Kevin Williams, of the Fostering Network, described how children moved from one placement to another would be having to find their feet in a new school and adapt to the new foster placement, on top of having to find new sources of mental health support in the new location.

And that could mean going to the bottom of a long waiting list, he said.

'Lack of stabililty'

That experience, in itself, could exacerbate any original trauma that the child had been through.

David Graham of the Care Leavers' Association said where there had been a lack of stability in a child's life, it could have a real effect on "who they are as a person and how they are with other people".

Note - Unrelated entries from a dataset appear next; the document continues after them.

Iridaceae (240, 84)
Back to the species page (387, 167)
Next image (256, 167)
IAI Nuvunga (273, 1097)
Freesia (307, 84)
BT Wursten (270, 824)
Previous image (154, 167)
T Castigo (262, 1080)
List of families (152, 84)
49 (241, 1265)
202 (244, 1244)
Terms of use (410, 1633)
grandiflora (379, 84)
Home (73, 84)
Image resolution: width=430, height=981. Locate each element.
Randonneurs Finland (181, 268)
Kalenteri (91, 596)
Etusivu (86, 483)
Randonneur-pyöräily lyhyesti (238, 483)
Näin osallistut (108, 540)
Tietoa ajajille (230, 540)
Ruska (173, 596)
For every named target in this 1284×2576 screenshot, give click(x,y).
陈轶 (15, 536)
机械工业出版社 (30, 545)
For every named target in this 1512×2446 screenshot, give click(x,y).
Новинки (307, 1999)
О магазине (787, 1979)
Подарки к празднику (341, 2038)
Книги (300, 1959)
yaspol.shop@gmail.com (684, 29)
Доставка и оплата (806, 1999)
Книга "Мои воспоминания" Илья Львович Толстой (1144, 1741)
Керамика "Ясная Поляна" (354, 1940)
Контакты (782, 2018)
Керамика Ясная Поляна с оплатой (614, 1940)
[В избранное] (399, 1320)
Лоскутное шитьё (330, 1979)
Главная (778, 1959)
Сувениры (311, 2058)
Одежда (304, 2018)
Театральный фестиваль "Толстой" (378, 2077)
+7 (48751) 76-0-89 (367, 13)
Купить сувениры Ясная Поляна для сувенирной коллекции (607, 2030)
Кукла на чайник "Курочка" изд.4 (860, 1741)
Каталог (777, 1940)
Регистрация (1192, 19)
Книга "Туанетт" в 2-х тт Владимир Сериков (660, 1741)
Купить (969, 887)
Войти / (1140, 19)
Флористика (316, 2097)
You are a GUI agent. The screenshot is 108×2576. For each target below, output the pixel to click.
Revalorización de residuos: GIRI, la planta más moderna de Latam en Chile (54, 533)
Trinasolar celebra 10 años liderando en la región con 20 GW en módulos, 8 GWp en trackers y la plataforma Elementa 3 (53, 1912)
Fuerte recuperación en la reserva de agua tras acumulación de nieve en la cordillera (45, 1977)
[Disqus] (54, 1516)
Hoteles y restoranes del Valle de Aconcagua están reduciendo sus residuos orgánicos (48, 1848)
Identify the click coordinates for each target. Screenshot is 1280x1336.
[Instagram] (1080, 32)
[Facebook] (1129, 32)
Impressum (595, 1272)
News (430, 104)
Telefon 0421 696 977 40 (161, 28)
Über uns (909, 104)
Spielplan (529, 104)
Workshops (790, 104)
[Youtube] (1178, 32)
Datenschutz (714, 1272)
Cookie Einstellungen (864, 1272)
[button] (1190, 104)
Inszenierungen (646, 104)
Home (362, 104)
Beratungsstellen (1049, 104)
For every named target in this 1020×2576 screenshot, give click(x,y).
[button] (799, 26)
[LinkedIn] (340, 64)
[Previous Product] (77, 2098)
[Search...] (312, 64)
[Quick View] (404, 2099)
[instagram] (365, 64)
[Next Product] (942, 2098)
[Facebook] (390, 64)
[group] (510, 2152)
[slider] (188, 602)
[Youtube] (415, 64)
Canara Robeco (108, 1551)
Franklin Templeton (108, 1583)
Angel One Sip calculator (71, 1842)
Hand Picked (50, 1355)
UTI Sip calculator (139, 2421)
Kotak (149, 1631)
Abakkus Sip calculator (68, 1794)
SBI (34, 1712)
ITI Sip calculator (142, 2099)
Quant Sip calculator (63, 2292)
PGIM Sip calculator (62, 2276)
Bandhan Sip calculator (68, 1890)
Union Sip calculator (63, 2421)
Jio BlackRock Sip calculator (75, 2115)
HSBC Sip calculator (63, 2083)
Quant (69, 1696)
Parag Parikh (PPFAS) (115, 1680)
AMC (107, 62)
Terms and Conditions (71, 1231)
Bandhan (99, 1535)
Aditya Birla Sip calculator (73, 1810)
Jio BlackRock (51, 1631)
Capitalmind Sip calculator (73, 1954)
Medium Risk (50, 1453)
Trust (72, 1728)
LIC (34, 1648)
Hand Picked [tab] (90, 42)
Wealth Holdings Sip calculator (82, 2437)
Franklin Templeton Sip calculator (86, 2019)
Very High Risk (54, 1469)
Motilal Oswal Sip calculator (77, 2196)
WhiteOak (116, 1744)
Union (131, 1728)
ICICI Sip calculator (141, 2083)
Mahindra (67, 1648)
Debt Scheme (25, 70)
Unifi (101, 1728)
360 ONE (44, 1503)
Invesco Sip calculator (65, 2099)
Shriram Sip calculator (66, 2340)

"All the engagement we have with CAMHS is about the level of need, and the needs need to be very high indeed for help. This misses out this whole swathe of issues about wellbeing," he said.

Dr Matt Woolgar, of the National Adoption and Fostering Service said, in written evidence to the committee, that mental health teams would often wait until the child's placement was stable before assessing or treating them.

"We have found some will defer seeing a case on the expectation that the child will likely soon move on," he said.

The committee also heard how schools were struggling to meet the mental health needs of their pupils, especially those in care.


Carol Jones, of the Association of School and College Leaders, said: "No one school can meet within its budget the resources needed to respond to the level of need that we are seeing in children in care.

"It's like asking schools to run their own ambulance services

"Most schools now find it is very difficult to get access into CAMHS because there simply aren't the resources."

Minister for Mental Health Alistair Burt said: "Young people's mental health is a priority for me.

"We are investing £1.4bn over this Parliament - that's one of the largest investments the sector has ever seen.

"We are getting every area of the country to plan how it will radically improve its youth mental health services and have launched the largest ever national campaign aimed at young people and their parents to reduce the stigma surrounding mental health."